**Given data:**
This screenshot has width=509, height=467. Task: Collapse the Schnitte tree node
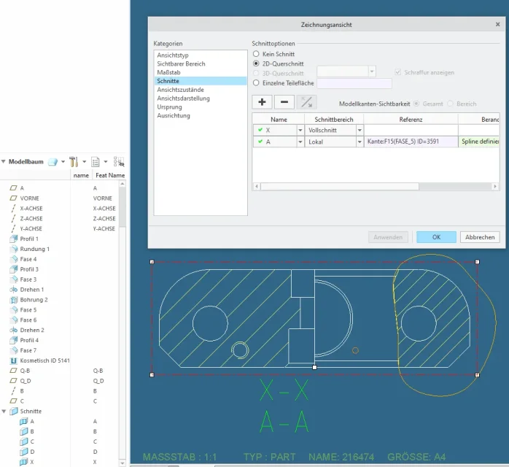pos(4,412)
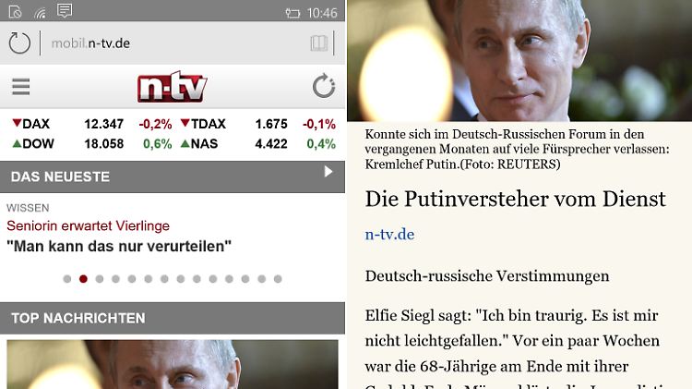Select the first carousel dot
This screenshot has height=389, width=692.
point(67,279)
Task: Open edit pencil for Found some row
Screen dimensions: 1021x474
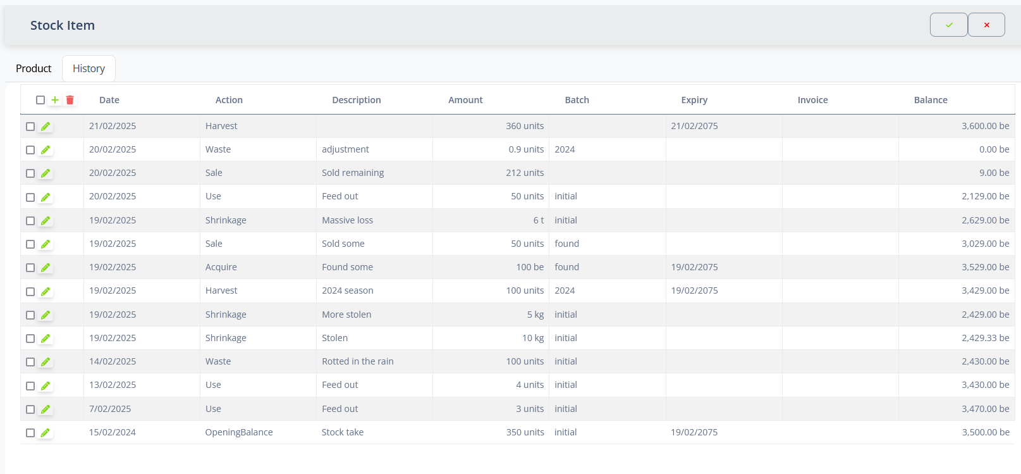Action: click(46, 268)
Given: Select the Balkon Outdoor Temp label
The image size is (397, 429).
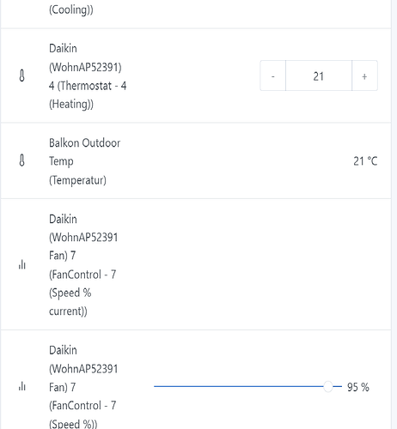Looking at the screenshot, I should click(x=85, y=161).
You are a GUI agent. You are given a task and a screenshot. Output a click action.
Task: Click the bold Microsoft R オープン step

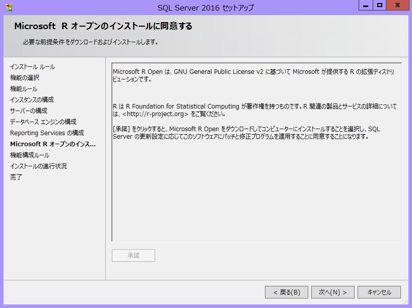tap(53, 144)
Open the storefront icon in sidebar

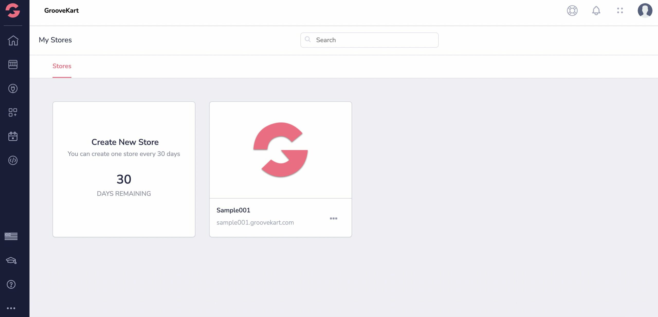coord(13,64)
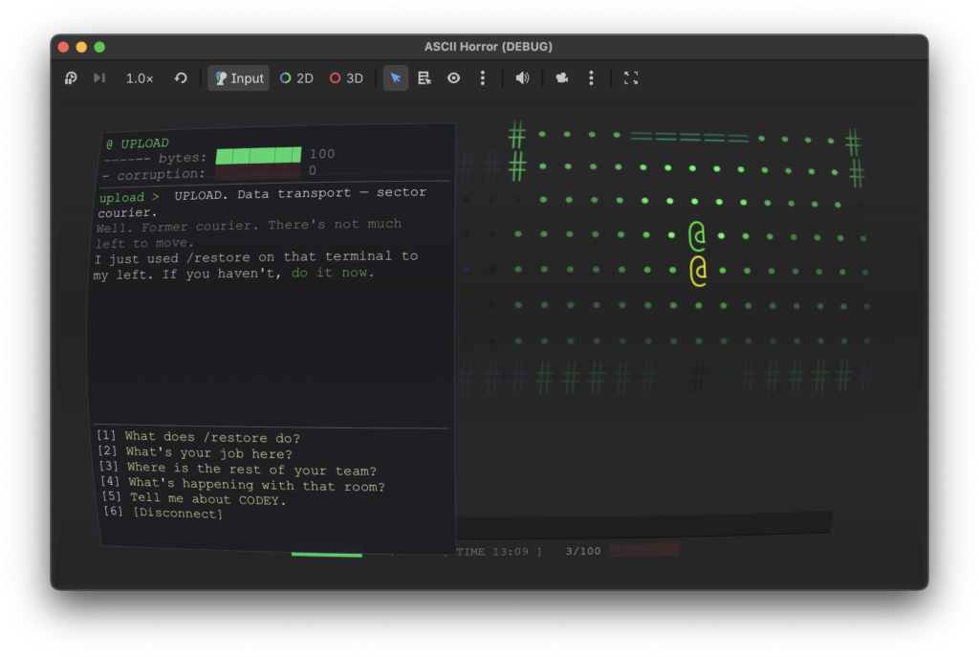979x657 pixels.
Task: Toggle selection visibility eye icon
Action: point(454,78)
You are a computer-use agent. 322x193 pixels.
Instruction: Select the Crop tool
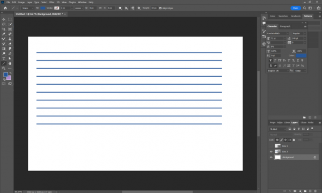4,29
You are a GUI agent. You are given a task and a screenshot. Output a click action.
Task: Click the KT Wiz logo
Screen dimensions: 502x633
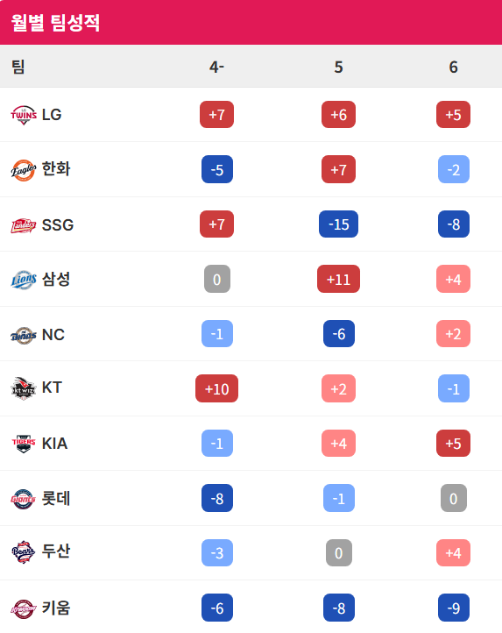[24, 388]
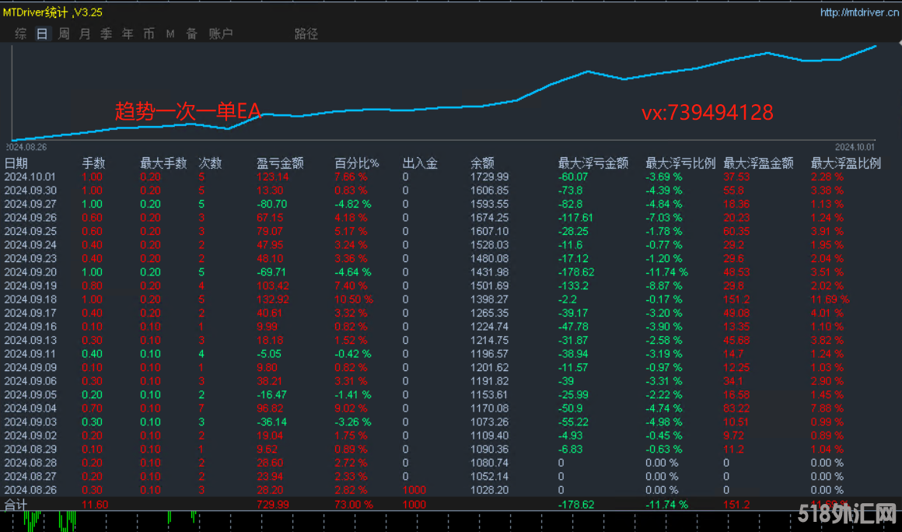This screenshot has height=532, width=902.
Task: Select the 2024.10.01 date row
Action: (30, 177)
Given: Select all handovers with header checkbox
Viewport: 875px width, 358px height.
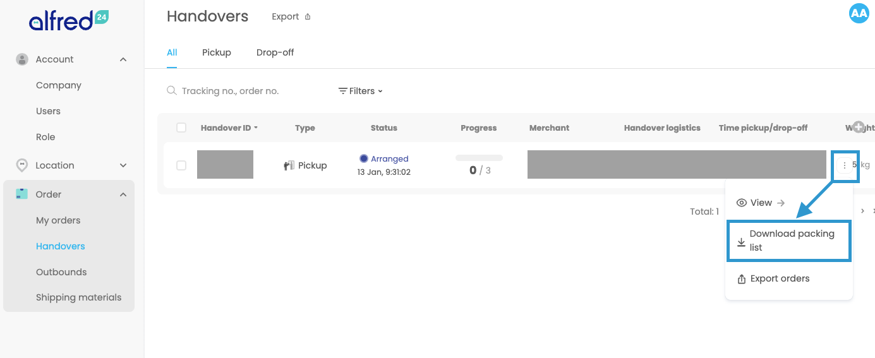Looking at the screenshot, I should pos(181,128).
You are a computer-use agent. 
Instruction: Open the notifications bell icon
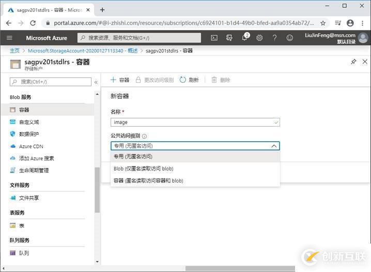[244, 38]
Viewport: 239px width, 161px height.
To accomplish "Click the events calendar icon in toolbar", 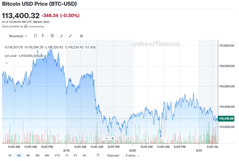I will (x=52, y=36).
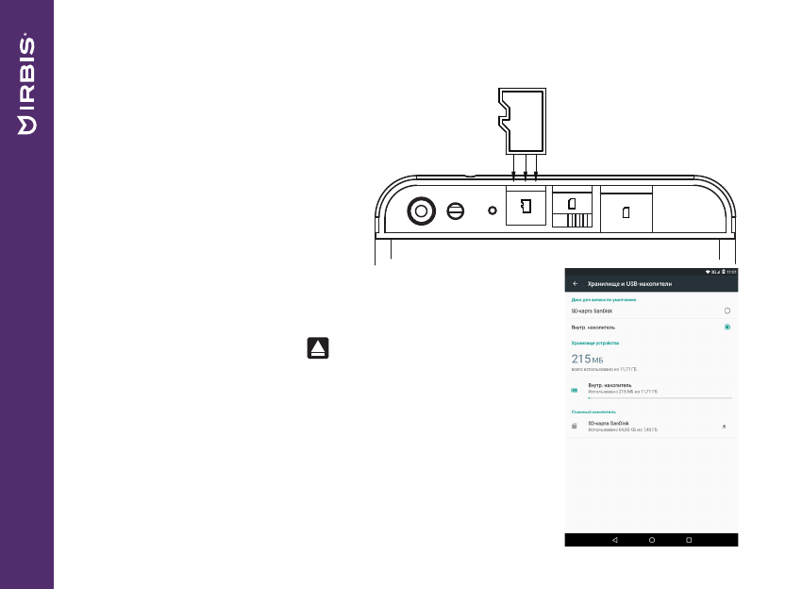Screen dimensions: 802x589
Task: Open SD-карта SanDisk removable storage entry
Action: coord(623,426)
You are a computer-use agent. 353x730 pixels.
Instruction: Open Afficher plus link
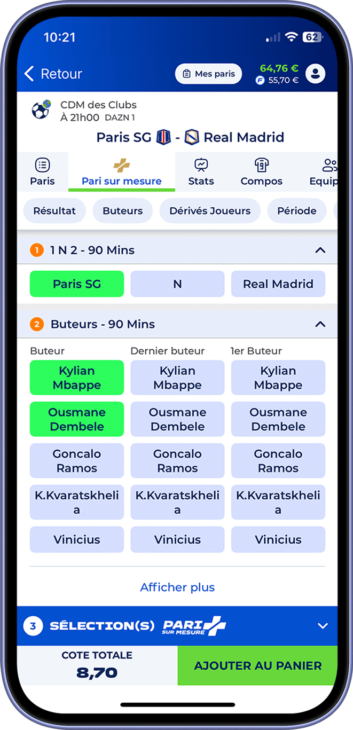[x=177, y=587]
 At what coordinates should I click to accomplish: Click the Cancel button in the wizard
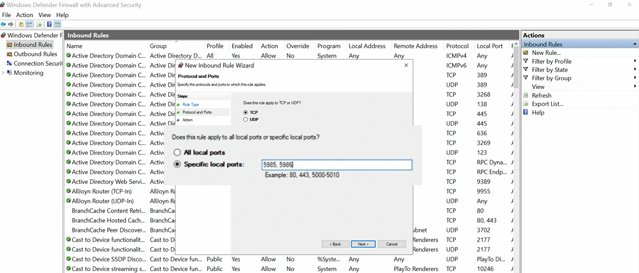[392, 244]
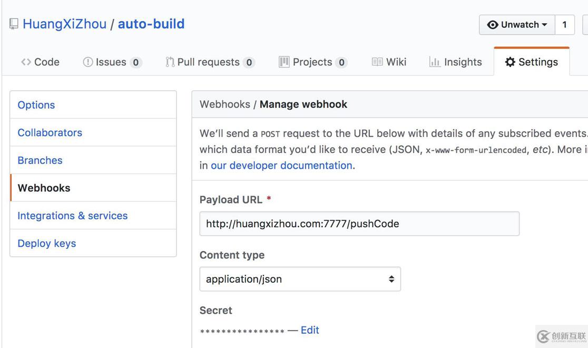Click the repository book icon

click(x=14, y=24)
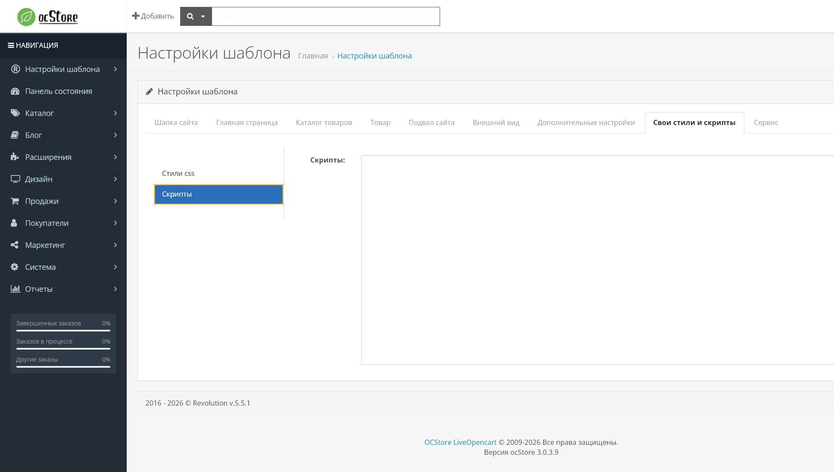Screen dimensions: 834x472
Task: Click the Продажи shopping cart icon
Action: pyautogui.click(x=15, y=201)
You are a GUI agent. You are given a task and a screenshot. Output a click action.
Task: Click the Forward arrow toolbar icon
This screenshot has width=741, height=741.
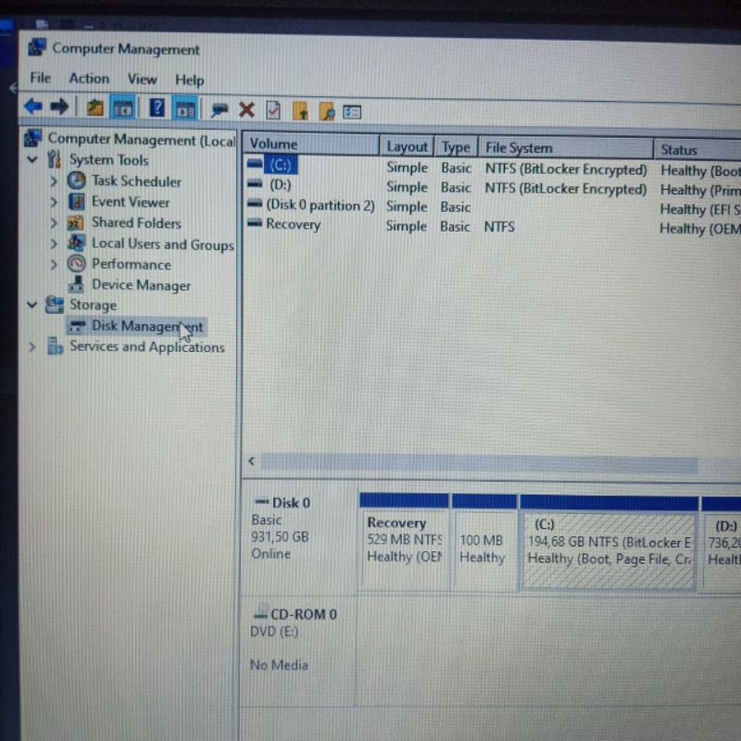pos(59,107)
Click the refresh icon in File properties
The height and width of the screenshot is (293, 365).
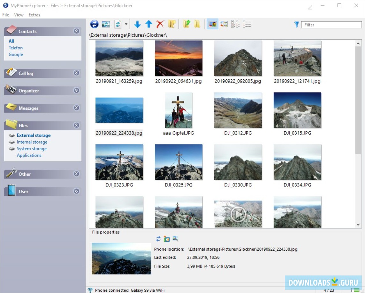pos(158,238)
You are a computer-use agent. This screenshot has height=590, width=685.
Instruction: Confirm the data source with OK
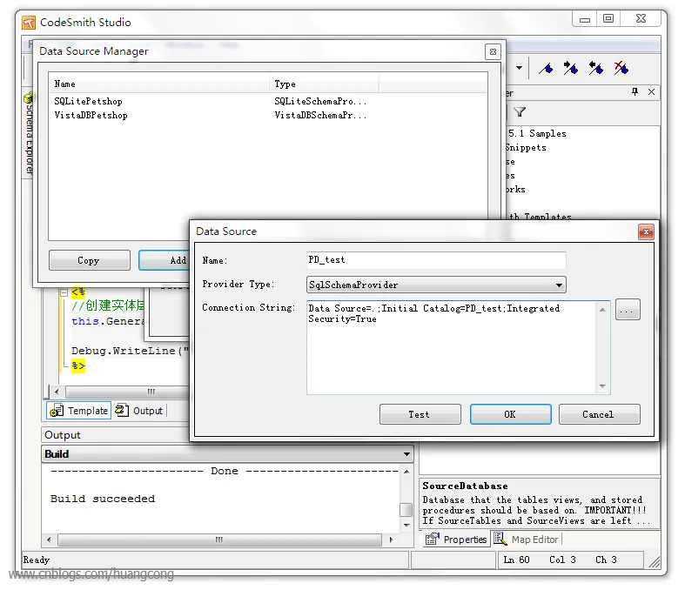pos(510,414)
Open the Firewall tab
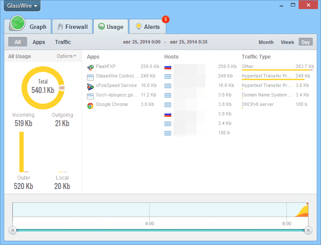Viewport: 321px width, 245px height. click(x=71, y=27)
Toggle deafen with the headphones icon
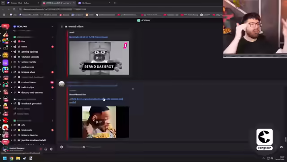Viewport: 287px width, 162px height. point(46,149)
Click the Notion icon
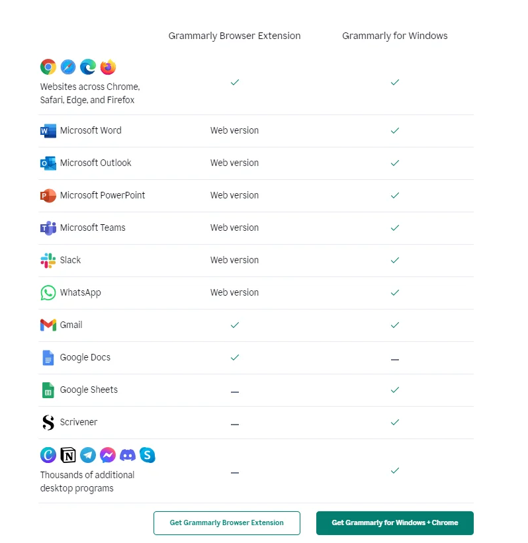The height and width of the screenshot is (543, 528). point(68,455)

**Directions:** Only the lines from the one with "Task: Click the Forward arrow toolbar icon" through the last line above belong in the answer. Reproduce them exactly, without the pictures.

**Problem solution:**
Task: Click the Forward arrow toolbar icon
This screenshot has width=741, height=741.
pos(59,107)
Click the refresh icon in File properties
The height and width of the screenshot is (293, 365).
pos(158,238)
You are a computer-use agent. This screenshot has height=590, width=685.
Instruction: Confirm the data source with OK
pos(510,414)
Open the Firewall tab
Viewport: 321px width, 245px height. click(x=71, y=27)
Toggle deafen with the headphones icon
Viewport: 287px width, 162px height. point(46,149)
Click the Notion icon
The height and width of the screenshot is (543, 528). point(68,455)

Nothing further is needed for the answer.